§ **Action item**: From the entries below, copy exactly the lines from the one that contains "Viewport: 1024px width, 575px" through the one that contains "Click the text 'Transcorp Hilton, Abuja'", both included, and only those.

§ **Records shown**:

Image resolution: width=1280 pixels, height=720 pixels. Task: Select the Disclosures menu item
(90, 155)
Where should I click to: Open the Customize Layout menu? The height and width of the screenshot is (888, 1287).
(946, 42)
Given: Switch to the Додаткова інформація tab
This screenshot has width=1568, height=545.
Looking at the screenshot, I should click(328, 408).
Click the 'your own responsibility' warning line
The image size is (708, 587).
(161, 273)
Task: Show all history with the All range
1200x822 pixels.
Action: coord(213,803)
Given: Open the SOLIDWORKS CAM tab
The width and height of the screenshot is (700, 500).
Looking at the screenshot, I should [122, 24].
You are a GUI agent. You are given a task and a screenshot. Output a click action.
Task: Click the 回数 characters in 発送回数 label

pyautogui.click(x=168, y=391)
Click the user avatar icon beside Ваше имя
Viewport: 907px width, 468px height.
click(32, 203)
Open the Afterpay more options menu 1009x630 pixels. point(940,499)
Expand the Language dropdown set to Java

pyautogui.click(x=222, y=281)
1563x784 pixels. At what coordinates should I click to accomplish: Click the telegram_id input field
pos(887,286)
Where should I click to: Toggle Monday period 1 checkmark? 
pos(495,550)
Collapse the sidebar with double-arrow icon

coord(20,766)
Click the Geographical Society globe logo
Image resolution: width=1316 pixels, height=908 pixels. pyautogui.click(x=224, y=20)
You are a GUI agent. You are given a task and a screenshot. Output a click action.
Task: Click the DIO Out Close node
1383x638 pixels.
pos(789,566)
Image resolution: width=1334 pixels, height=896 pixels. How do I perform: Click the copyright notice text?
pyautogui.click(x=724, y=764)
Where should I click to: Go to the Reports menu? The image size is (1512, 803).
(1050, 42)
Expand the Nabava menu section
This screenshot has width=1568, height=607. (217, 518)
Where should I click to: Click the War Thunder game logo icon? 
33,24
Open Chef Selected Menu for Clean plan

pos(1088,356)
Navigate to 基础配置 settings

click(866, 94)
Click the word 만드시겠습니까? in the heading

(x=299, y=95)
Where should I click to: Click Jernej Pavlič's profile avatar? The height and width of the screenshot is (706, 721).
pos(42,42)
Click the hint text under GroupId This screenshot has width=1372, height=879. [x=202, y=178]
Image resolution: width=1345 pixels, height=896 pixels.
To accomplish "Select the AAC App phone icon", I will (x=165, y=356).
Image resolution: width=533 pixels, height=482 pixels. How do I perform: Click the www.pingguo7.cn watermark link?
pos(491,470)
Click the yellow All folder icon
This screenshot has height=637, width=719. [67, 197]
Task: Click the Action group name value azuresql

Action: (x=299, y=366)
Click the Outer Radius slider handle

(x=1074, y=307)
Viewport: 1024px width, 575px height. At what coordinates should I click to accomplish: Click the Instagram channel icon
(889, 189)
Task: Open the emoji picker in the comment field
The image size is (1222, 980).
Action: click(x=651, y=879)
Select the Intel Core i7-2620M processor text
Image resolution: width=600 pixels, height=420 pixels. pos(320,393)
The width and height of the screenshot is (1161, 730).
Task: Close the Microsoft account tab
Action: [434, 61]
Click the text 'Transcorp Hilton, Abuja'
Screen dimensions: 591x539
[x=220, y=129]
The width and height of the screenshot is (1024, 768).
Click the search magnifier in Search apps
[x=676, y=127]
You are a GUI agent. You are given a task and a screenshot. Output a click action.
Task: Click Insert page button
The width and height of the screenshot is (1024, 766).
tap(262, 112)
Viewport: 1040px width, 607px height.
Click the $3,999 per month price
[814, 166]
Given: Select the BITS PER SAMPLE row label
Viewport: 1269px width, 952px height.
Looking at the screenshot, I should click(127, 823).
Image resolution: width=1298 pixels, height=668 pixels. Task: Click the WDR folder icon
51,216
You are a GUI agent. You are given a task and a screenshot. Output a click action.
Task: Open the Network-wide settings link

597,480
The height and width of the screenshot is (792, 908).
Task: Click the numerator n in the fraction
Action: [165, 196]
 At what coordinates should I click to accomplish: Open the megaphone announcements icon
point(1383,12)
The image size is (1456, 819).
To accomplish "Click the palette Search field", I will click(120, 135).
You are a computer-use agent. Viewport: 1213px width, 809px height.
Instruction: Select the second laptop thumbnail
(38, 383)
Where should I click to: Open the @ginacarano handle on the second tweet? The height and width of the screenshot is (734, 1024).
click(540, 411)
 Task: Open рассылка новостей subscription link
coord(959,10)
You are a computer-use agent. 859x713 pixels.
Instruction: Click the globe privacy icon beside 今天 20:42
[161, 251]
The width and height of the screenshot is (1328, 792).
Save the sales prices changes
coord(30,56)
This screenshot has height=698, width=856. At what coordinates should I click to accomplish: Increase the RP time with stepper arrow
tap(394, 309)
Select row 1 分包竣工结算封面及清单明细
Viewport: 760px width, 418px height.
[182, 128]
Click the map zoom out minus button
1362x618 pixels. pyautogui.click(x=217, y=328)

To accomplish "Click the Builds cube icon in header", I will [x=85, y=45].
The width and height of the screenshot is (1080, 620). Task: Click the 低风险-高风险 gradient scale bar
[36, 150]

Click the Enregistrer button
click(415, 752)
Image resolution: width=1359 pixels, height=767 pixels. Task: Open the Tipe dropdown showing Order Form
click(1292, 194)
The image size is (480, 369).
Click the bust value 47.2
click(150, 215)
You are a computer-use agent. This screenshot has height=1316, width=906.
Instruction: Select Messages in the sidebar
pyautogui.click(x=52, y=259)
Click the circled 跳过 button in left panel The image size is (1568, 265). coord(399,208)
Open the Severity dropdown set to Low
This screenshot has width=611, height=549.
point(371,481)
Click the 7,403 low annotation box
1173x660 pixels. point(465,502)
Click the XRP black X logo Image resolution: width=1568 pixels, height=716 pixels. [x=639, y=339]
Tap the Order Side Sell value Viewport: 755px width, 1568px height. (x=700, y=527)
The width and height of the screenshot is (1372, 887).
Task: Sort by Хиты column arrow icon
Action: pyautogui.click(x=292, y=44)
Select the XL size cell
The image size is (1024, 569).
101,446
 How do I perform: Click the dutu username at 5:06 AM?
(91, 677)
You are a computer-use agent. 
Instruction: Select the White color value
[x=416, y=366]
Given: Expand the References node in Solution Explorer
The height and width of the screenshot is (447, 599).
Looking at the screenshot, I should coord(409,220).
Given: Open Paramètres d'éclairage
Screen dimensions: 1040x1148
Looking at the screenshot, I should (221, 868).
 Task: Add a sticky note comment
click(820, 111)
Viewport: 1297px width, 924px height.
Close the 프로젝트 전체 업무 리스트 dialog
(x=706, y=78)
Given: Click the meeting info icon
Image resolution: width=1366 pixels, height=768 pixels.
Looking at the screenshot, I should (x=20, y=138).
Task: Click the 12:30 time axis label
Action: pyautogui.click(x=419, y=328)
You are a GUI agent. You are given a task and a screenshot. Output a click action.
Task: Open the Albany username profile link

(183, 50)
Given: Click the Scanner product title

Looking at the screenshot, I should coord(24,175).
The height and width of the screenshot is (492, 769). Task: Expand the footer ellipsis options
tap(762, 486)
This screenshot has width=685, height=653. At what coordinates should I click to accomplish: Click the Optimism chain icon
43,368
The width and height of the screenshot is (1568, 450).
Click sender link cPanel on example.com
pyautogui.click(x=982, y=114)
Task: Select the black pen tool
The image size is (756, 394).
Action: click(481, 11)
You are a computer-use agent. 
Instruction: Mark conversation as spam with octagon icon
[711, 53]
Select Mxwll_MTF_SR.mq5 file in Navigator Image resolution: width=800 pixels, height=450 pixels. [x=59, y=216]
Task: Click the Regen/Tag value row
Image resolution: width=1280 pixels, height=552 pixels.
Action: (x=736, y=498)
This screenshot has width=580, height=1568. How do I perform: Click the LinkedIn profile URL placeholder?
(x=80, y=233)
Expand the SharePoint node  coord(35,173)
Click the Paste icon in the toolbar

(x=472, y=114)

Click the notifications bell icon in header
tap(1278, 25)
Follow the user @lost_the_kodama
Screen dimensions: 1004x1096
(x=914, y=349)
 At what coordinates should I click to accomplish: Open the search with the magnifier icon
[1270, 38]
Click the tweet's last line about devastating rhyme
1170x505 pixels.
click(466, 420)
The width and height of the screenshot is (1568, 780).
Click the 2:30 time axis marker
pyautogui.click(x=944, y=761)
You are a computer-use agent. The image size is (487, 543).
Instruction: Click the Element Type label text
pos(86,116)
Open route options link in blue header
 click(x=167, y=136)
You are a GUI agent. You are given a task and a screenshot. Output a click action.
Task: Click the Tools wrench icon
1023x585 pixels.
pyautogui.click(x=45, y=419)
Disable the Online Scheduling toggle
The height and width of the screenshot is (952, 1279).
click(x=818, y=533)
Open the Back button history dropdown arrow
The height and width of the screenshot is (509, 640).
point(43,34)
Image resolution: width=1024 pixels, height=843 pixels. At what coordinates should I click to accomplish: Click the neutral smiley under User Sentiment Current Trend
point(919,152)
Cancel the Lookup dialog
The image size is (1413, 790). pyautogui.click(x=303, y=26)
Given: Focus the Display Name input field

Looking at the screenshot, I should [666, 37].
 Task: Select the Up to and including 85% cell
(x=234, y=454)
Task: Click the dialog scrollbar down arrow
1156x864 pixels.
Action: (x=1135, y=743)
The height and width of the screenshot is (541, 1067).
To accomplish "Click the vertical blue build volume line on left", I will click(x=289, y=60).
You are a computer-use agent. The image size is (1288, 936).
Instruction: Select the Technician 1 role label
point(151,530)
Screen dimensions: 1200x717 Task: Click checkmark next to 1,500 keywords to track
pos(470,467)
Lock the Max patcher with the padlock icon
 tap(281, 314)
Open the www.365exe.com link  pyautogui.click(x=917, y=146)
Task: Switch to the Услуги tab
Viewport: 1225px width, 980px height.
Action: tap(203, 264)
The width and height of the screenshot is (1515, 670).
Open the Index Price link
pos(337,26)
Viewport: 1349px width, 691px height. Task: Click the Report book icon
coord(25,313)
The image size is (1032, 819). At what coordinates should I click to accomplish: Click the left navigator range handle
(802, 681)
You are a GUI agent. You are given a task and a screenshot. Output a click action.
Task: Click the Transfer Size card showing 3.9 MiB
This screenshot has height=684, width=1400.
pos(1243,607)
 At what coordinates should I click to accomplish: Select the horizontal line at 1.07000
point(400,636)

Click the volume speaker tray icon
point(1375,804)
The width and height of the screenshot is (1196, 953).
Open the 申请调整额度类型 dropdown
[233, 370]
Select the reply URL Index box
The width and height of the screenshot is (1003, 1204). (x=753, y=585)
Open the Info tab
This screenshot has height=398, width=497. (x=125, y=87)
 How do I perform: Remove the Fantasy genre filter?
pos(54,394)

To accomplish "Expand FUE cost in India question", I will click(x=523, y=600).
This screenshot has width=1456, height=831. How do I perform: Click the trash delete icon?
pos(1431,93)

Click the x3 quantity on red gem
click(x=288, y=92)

§ **Solution for this task**:
Viewport: 1024px width, 575px height. At what coordinates should I click to accomplish: Click the Instagram channel icon
(889, 189)
Task: Open the emoji picker in the comment field
The image size is (1222, 980).
Action: click(x=651, y=879)
Select the Intel Core i7-2620M processor text
Image resolution: width=600 pixels, height=420 pixels. pos(320,393)
The width and height of the screenshot is (1161, 730).
Task: Close the Microsoft account tab
Action: [434, 61]
Click the text 'Transcorp Hilton, Abuja'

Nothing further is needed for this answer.